*AIM OF THE TASK*
Return only those lines of the listing in which "computer" appears.

*LISTED ENTRIES*
──────

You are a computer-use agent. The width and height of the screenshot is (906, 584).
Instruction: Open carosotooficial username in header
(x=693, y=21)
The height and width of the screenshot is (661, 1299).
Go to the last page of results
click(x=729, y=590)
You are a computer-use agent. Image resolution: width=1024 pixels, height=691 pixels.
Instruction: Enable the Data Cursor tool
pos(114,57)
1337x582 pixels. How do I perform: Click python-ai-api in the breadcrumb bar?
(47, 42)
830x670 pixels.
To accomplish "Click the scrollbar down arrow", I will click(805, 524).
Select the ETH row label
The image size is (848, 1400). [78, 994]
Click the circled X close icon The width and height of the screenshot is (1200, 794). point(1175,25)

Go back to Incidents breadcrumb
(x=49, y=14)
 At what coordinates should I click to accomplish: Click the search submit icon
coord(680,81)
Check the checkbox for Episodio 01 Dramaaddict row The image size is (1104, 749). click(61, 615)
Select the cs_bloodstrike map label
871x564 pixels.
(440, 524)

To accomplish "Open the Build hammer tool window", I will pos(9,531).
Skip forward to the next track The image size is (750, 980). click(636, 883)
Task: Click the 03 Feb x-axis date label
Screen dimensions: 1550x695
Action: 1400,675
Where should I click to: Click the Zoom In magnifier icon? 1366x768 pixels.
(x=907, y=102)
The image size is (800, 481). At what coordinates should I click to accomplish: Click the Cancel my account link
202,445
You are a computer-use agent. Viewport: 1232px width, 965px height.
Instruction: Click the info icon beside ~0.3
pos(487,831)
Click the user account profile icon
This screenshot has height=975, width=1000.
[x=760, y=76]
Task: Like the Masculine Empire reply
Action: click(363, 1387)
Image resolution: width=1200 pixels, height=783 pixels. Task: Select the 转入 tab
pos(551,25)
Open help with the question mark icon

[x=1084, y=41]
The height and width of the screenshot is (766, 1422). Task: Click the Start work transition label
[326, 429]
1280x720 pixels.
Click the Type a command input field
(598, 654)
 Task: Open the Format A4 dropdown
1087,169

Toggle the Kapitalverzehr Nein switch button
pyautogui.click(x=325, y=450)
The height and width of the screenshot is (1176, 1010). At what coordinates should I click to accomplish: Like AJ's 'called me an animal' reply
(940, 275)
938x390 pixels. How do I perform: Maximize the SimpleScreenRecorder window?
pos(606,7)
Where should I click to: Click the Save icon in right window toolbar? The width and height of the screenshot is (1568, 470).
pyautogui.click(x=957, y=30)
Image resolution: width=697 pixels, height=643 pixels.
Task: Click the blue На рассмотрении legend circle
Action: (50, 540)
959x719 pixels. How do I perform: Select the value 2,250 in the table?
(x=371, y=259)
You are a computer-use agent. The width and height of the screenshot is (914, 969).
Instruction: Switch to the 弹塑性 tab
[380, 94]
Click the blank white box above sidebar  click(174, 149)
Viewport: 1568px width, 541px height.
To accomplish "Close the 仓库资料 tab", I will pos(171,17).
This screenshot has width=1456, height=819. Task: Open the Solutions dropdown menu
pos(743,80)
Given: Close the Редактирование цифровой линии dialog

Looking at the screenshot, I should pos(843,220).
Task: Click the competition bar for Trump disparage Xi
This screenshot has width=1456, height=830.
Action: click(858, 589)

──────

*TASK RESPONSE*
You are a computer-use agent. The width and height of the screenshot is (906, 584).
You are a computer-use agent. Image resolution: width=1024 pixels, height=691 pixels.
You are a computer-use agent. Viewport: 1232px width, 965px height.
You are a computer-use agent. The width and height of the screenshot is (914, 969).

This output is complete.